# FLR(M) Self Employed Spouse Questions



## Julia90 (Aug 8, 2012)

I went to my PEO appointment last week in Solihull to get my FLR(M) visa. I was so unprepared! After waiting for an hour in the waiting room, my husband and I were called up to start going through our application with the caseworker. Apparently I had been looking at the wrong guidance notes and didn't have half of the required financial paperwork that we needed. The caseworker was very kind and helpful- he copied the correct guidance notes for me and made us another appointment for the 11th. My fiance visa expires on the 14th though, so I need to be absolutely sure that I have the correct paperwork for my appointment on Monday!

Has anyone applied for their FLR(M) with a self employed spouse?
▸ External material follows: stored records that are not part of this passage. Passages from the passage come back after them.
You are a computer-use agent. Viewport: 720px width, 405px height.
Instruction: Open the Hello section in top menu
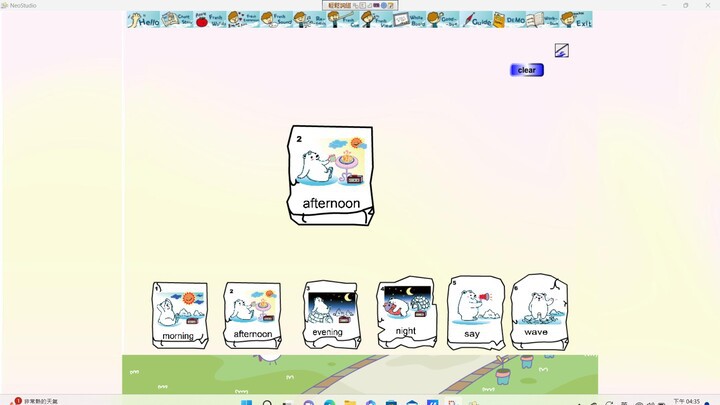pos(144,19)
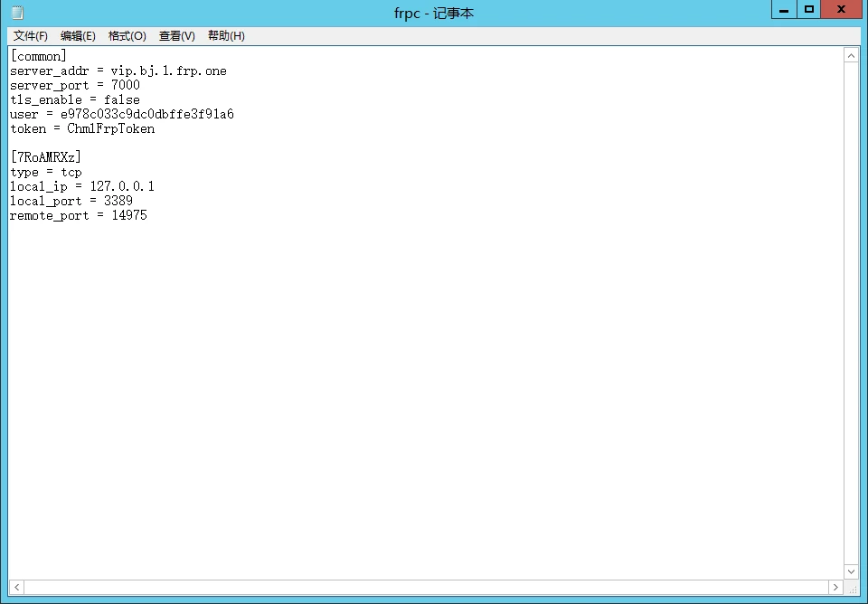
Task: Click the horizontal scrollbar right arrow
Action: (835, 587)
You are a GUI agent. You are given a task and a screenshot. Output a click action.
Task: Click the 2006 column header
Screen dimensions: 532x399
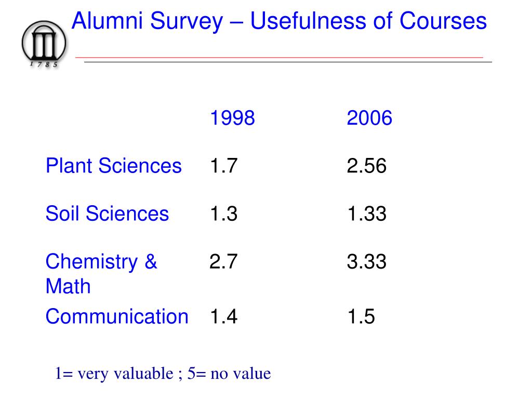click(369, 118)
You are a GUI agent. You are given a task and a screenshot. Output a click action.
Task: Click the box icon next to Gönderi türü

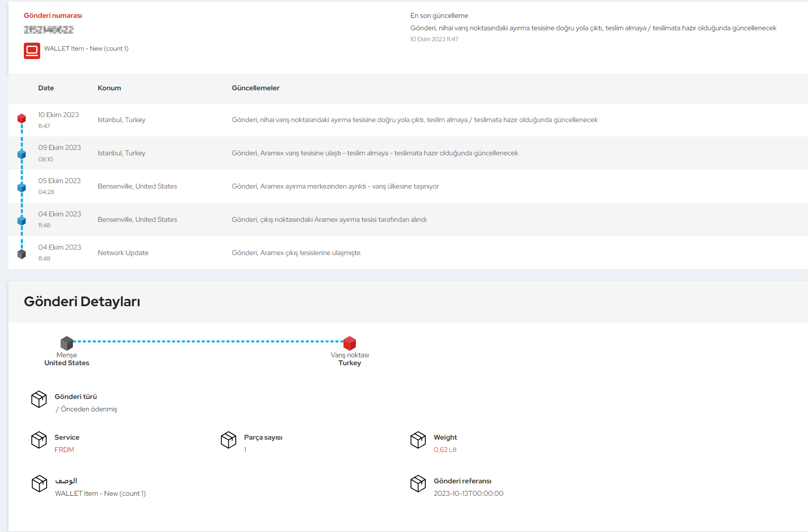39,399
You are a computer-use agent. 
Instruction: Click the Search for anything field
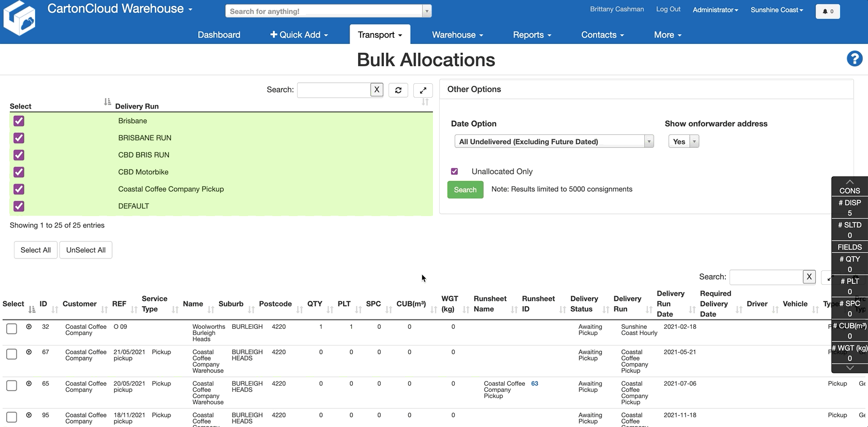[x=323, y=11]
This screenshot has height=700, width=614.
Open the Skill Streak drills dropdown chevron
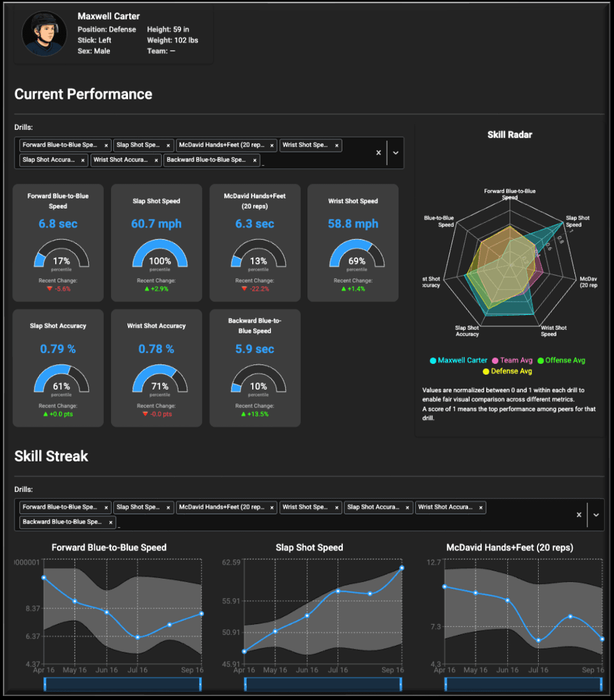click(596, 515)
Can you please tell me all of the evidence you provided? The caseworker said I should have my husband's accountant write a letter about his business. What exactly should this letter say? We also need proof that he pays Class 2 National Insurance contributions, but the only proof he has is a direct debit every month from his bank account. Will that be enough?
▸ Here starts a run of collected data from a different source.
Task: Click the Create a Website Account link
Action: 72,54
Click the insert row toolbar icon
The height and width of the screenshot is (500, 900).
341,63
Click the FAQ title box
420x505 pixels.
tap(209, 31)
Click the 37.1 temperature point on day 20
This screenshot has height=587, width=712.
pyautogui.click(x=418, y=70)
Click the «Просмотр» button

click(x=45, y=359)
I'm assuming all of these documents have to be from the same period of time. His most current accounts are from October 2011 though- Should all of my documents therefore be that old?

Sorry for the lengthy post, but I am really nervous about this appointment!


----------



## Leanna (Oct 22, 2012)

Julia90 said:


> I went to my PEO appointment last week in Solihull to get my FLR(M) visa. I was so unprepared! After waiting for an hour in the waiting room, my husband and I were called up to start going through our application with the caseworker. Apparently I had been looking at the wrong guidance notes and didn't have half of the required financial paperwork that we needed. The caseworker was very kind and helpful- he copied the correct guidance notes for me and made us another appointment for the 11th. My fiance visa expires on the 14th though, so I need to be absolutely sure that I have the correct paperwork for my appointment on Monday!


Wow, very lucky of you and a very nice ECO you had! Many would've simply been declined. Great that you've got this second chance. 



> Has anyone applied for their FLR(M) with a self employed spouse? Can you please tell me all of the evidence you provided? The caseworker said I should have my husband's accountant write a letter about his business. What exactly should this letter say? We also need proof that he pays Class 2 National Insurance contributions, but the only proof he has is a direct debit every month from his bank account. Will that be enough?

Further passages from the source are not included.